By this time, however, it was becoming fashionable not only to abuse UKIP politicians and activists, including the time-honoured ritual of pelting Nigel Farage with eggs, but also to hound, villify and slander ordinary people who expressed support for the party. As the anti-UKIP hysteria became increasingly shrill and toxic, this blog spoke out in defence of the ordinary British people who suddenly found themselves being insulted and threatened merely for holding a selection of quite mainstream political opinions:
Eleanor Roosevelt once said “Great minds discuss ideas; average minds discuss events; small minds discuss people.” In the panic and scramble by the British political establishment to respond to the surging popularity of UKIP, there has been talk of events and an inordinate amount of talk about individual people – rogue candidates and their wacky, off-message personal views. The volume of discussion – and intelligent criticism – of UKIP’s actual policies, however, has been negligible. Small minds predominate …
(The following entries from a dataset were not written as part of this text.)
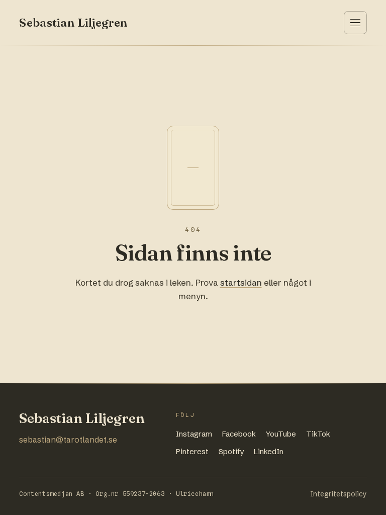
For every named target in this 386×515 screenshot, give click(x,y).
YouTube (281, 434)
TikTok (318, 434)
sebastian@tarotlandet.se (68, 440)
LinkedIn (268, 451)
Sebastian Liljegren (73, 23)
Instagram (194, 434)
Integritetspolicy (338, 493)
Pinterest (192, 451)
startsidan (241, 282)
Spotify (231, 451)
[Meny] (355, 22)
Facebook (239, 434)
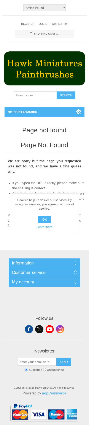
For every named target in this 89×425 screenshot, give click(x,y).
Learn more (44, 227)
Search (66, 95)
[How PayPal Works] (44, 423)
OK (44, 219)
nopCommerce (54, 393)
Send (64, 361)
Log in (43, 23)
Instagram (60, 329)
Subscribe (35, 369)
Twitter (39, 329)
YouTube (50, 329)
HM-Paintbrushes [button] (22, 111)
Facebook (29, 329)
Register (27, 23)
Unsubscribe (55, 369)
Millions upon millions of normal, decent and tolerant people support UKIP’s stance on Europe and other matters. The establishment’s response to this fact so far has been either to pen hand-wringing and patronising columns fretting about how the public’s inchoate anger at politics-as-usual is causing them to be duped like fools into supporting a nascent far-right party, or to accuse them outright of harbouring racist views. In other words, as the establishment would have it, UKIP supporters are either racists or gullible fools. The third option – that they might be semi-intelligent people with a legitimate political point – is not widely accepted.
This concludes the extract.